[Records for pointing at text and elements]

>> start

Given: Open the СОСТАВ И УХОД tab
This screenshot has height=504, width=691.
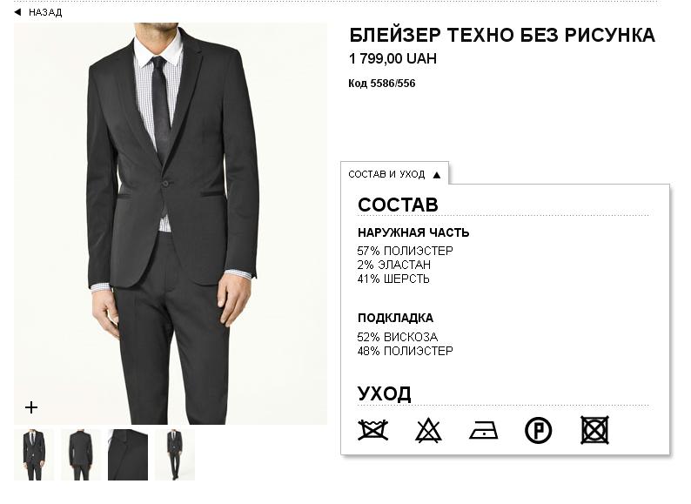Looking at the screenshot, I should click(x=386, y=174).
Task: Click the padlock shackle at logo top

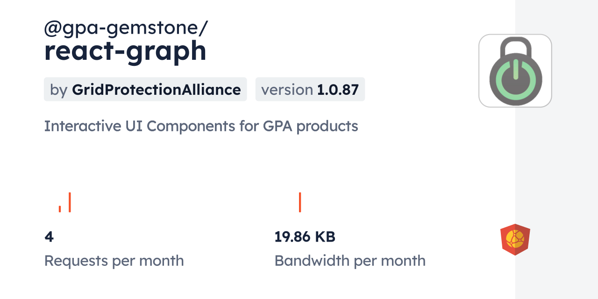Action: [x=515, y=48]
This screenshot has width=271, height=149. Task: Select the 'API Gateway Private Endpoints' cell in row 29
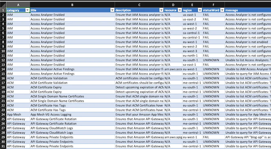click(72, 137)
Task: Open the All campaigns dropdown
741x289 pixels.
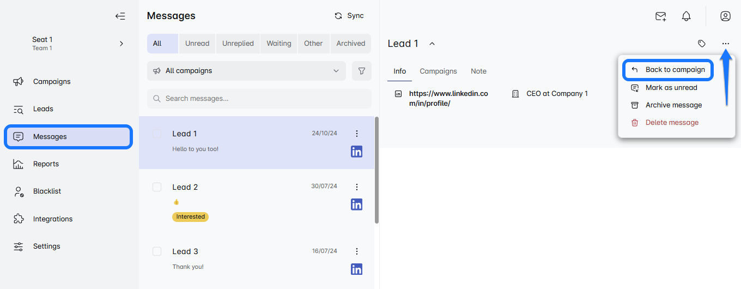Action: (x=246, y=71)
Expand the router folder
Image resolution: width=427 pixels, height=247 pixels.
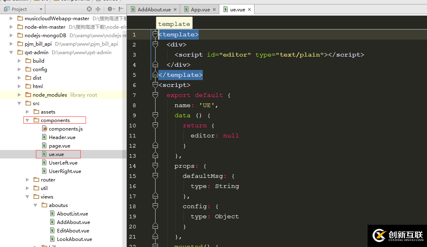27,180
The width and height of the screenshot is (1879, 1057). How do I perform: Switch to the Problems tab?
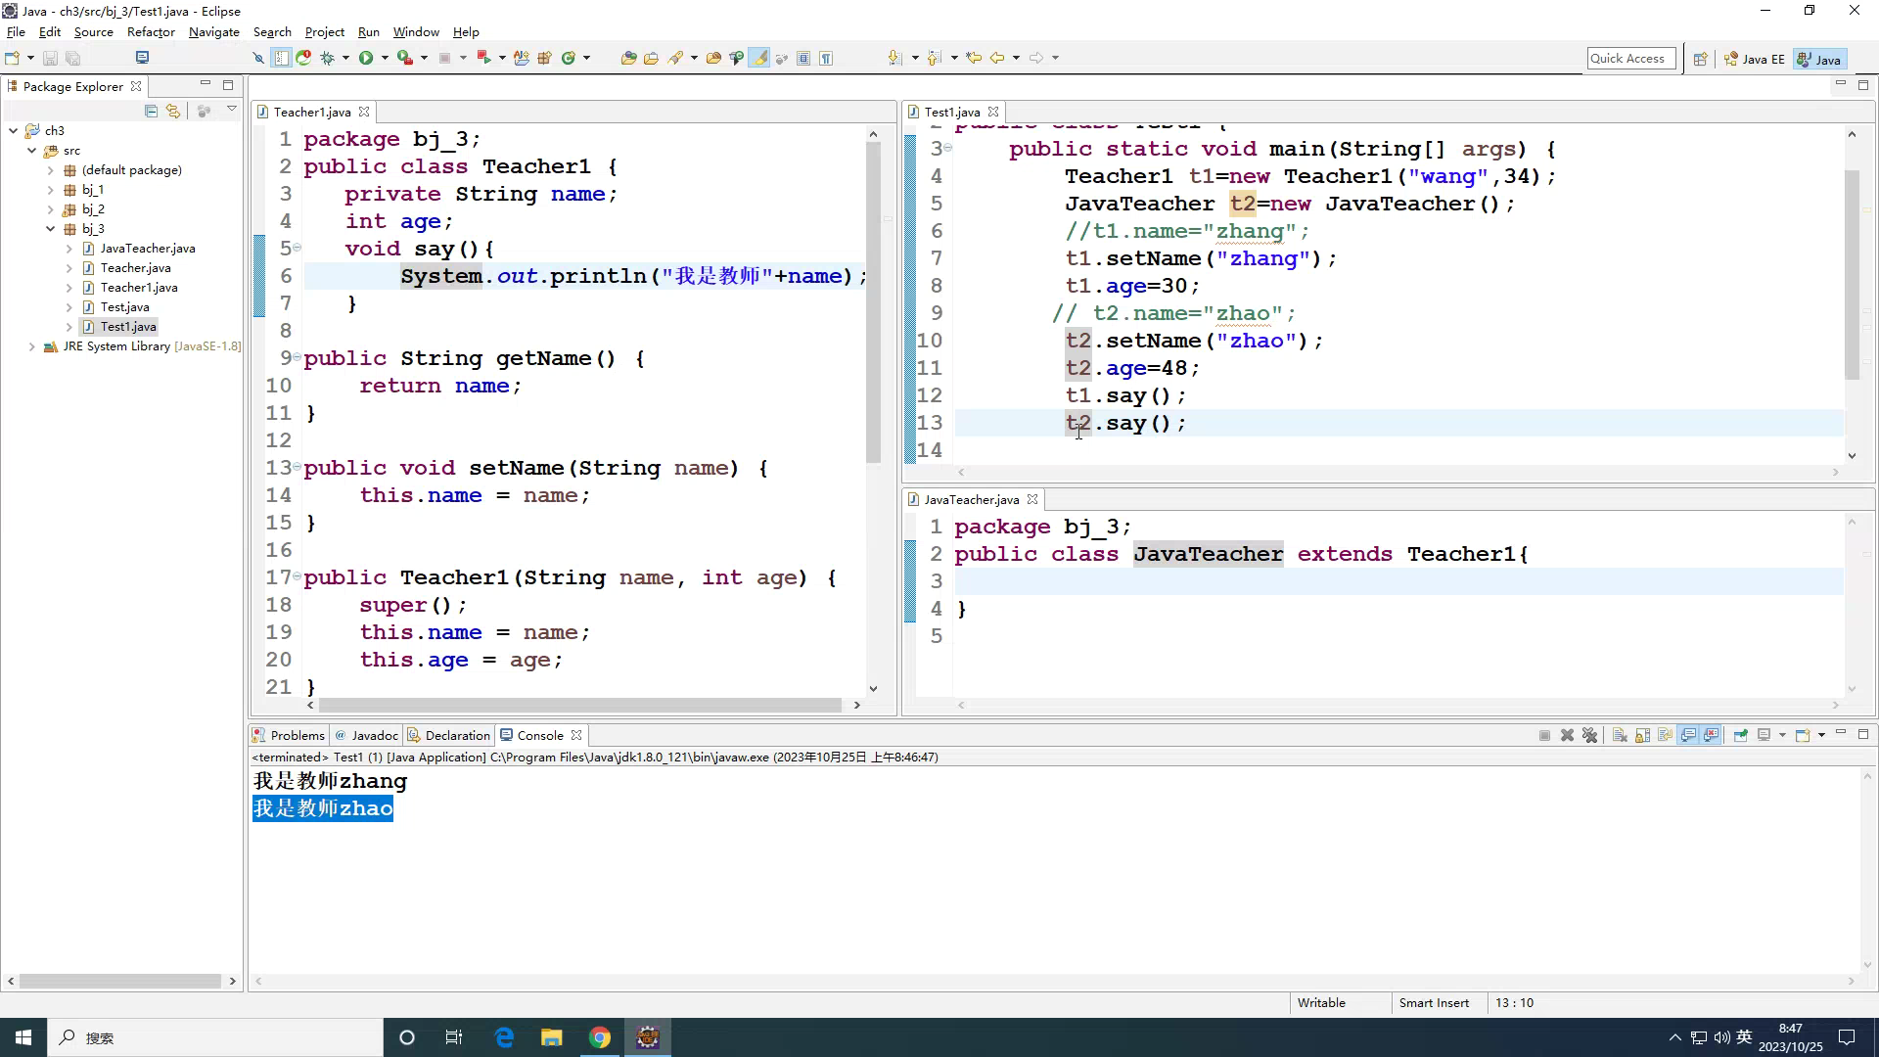click(x=297, y=735)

>> end

Task details
Transcribe every line of the records above word for word, leaving out the pictures.

Worked answer
Given: Open the СОСТАВ И УХОД tab
This screenshot has height=504, width=691.
Looking at the screenshot, I should click(x=386, y=174).
Task: Click the padlock shackle at logo top

Action: [x=515, y=48]
This screenshot has width=271, height=149. Task: Select the 'API Gateway Private Endpoints' cell in row 29
click(72, 137)
Task: Open the All campaigns dropdown
741x289 pixels.
Action: (x=246, y=71)
Expand the router folder
Image resolution: width=427 pixels, height=247 pixels.
27,180
The width and height of the screenshot is (1879, 1057). How do I perform: Switch to the Problems tab?
click(x=297, y=735)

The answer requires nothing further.